Donald Judd’s iconic minimalism meets centuries-old European craftsmanship this spring, as French heritage brand Puiforcat introduces a series of the late American artist’s tableware designs, cast in sterling silver. Originally conceived in 1989 but never successfully produced beyond some initial prototypes, the eight-piece dinner-service set—which includes six sizes of plates, a serving bowl and cups (shown)—captures Judd’s signature: deceptively simple constructions that require great technical skill to manufacture. “Solid silver emits a distinctive vibration, particularly suited to the stripped-down character of Judd’s forms,” says Alexis Fabry, deputy artistic director, alongside Charlotte Macaux Perelman, of Hermès Maison. (Hermès has owned Puiforcat since the 1990s.) Developed in close collaboration with the Judd Foundation and the artist’s son, Flavin Judd, the collection is based on original sketches that revealed precise cylindrical forms intersected by thin perpendicular planes at 90-degree angles. The designs required great effort from Puiforcat’s expert silversmiths, who used a brazing molten-filler technique so no welding points are visible.
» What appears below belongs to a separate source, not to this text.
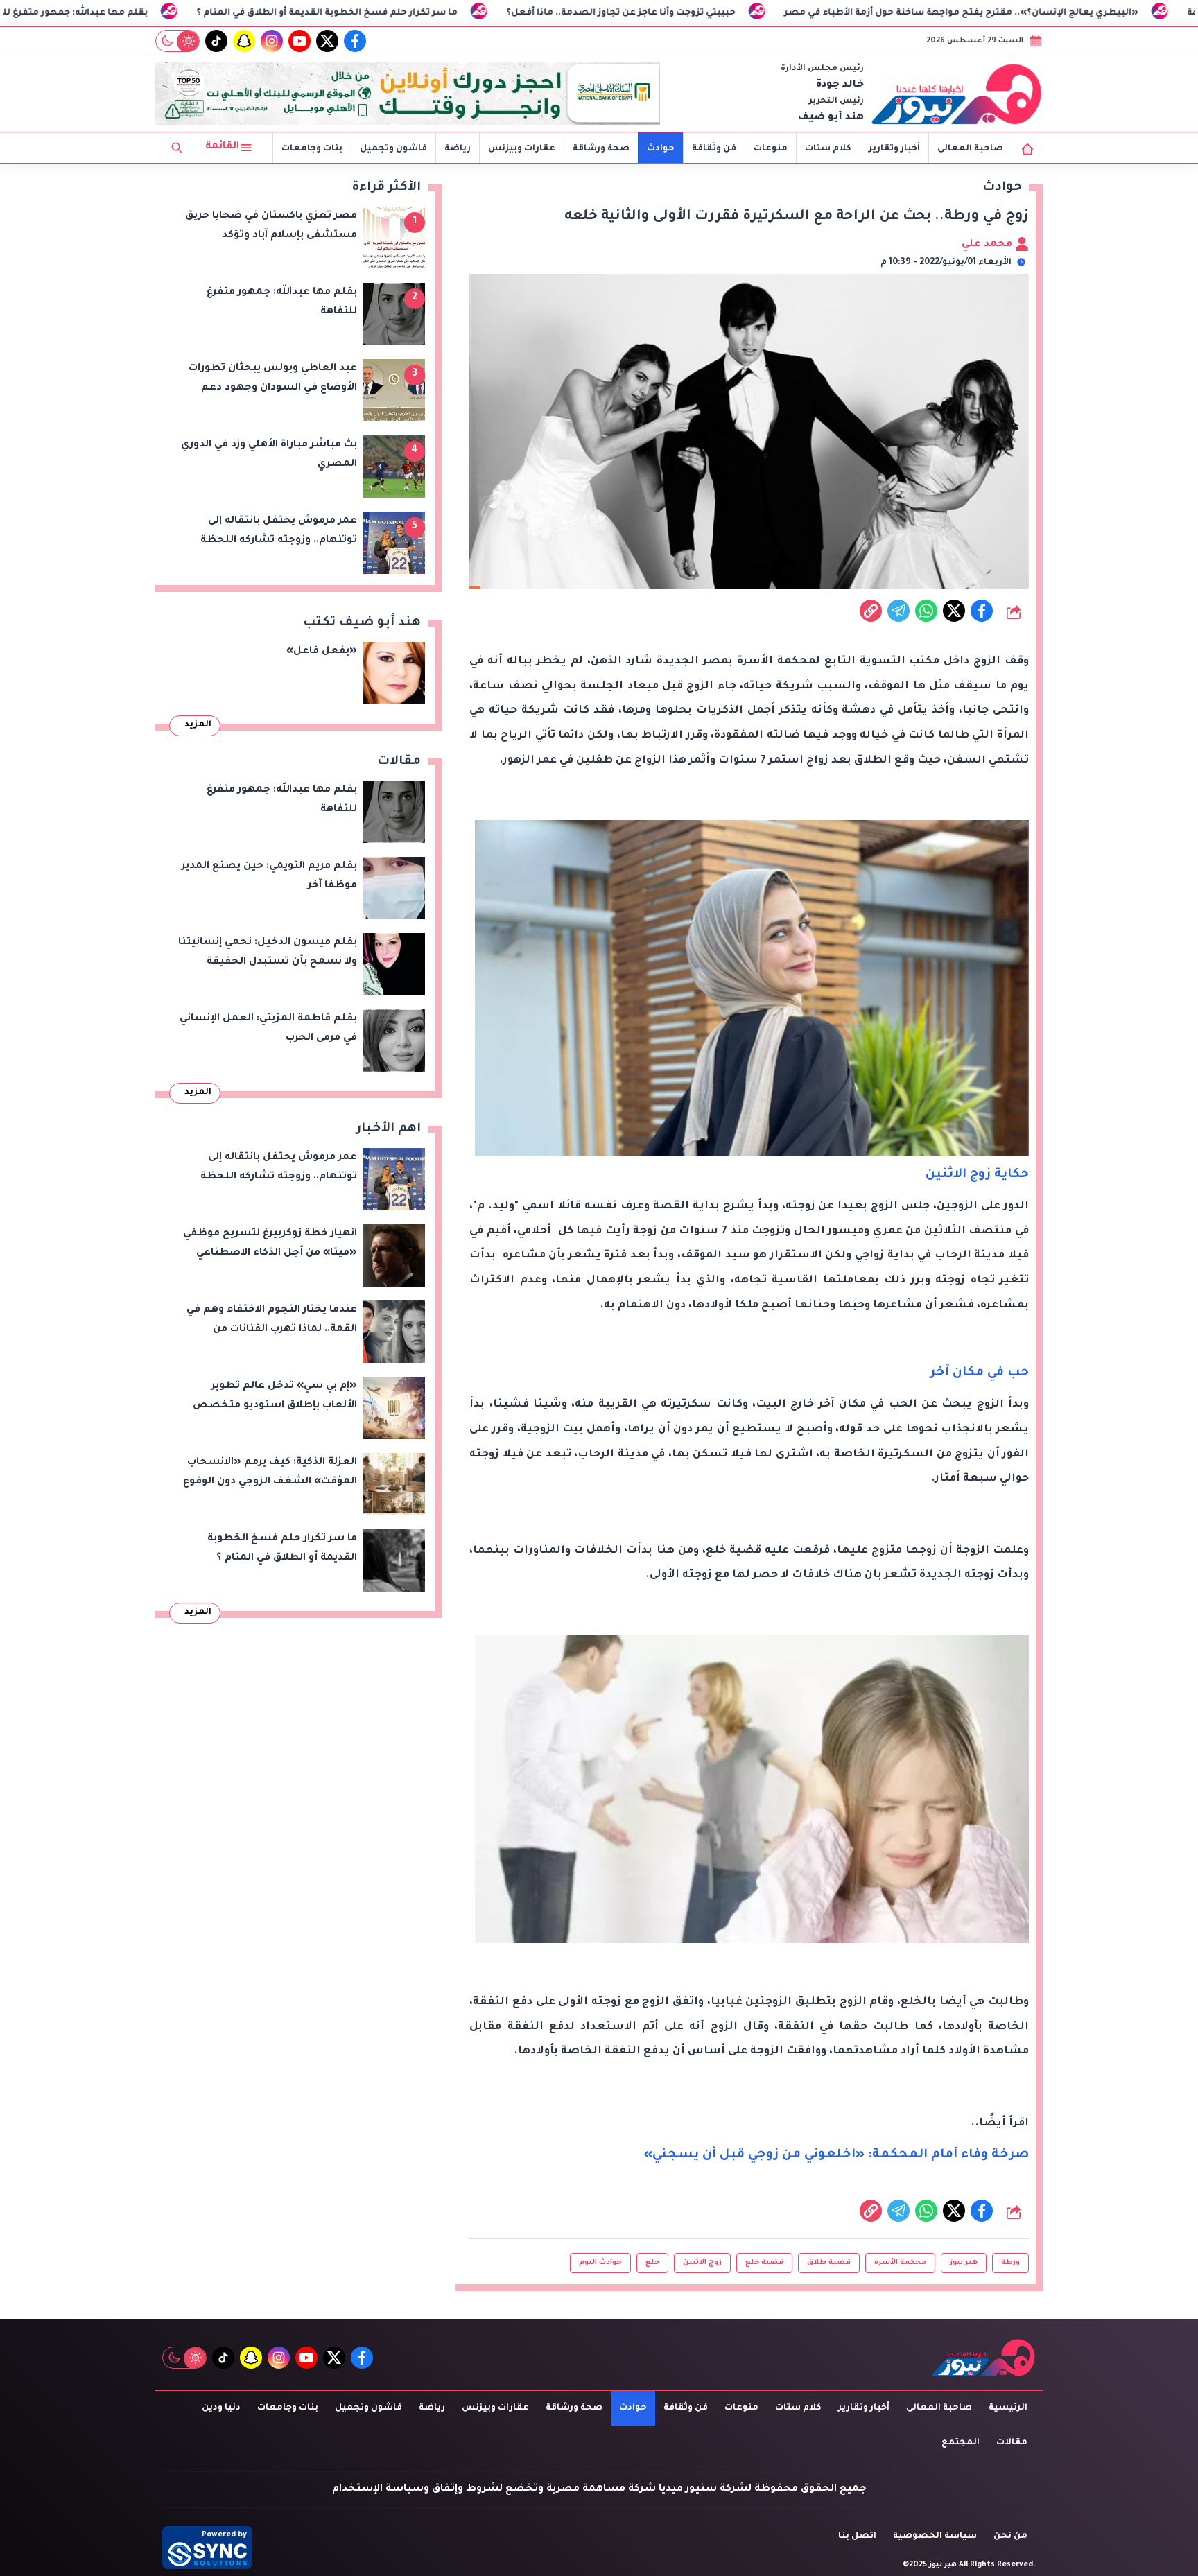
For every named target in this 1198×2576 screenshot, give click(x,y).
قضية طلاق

The service, says Perelman, “is quite in keeping with Puiforcat’s legacy: working with the greatest creators of our time, without ever abandoning the goal of functionality.” From $6,900; available in May. —Natalia Rachlin

Novelist Ralph Ellison’s photography, clockwise from top left: a 1972 shot of strawberries; a 1940s portrait of a child in New York City; a 1972 still life; a 1940s photo of young people in New York City; a 1944 portrait of Fanny McConnell, who later married Ellison.

Photo: COURTESY OF THE RALPH AND FANNY ELLISON CHARITABLE TRUST (5)

Depth of Field

Best known for his 1952 novel, Invisible Man, Ralph Ellison believed in cultivating a “renaissance man” skill set: In addition to being a writer, he was also an amateur horticulturist, musician and photographer. The last of these talents comes into focus in the new monograph Ralph Ellison: Photographer. Covering Ellison’s work from the 1940s until his death in 1994, the volume includes images from his brief professional photography career, which he pursued while completing Invisible Man, as well as from his mostly unseen personal work. In his photos, as in his writing, “Ellison consistently sought new ways of understanding and representing Black life and what it means to define oneself as American,” notes Gordon Parks Foundation executive director Peter W. Kunhardt Jr. in the book’s foreword. $60. —Laura Casey

Photo: COURTESY OF LOEWE, COURTESY OF ISABEL MARANT, COURTESY OF GUCCI X ADIDAS, COURTESY OF CHANEL, courtesy of ferrari, COURTESY OF GIVENCHY, COURTESY OF BREITLING, courtesy of chloe

Fast Times

Formula 1–inspired fashions lean into a streamlined silhouette of sporty reds and sleek blacks. Clockwise from top: Loewe sneakers, $690; Isabel Marant pants, $2,795; Adidas x Gucci gloves, $1,350; Chanel sunglasses, $535; Ferrari jacket; Givenchy bag, $1,690; Breitling watch, $8,000.

The Wall Street Journal is not compensated by retailers listed in its articles as outlets for products. Listed retailers frequently are not the sole retail outlets.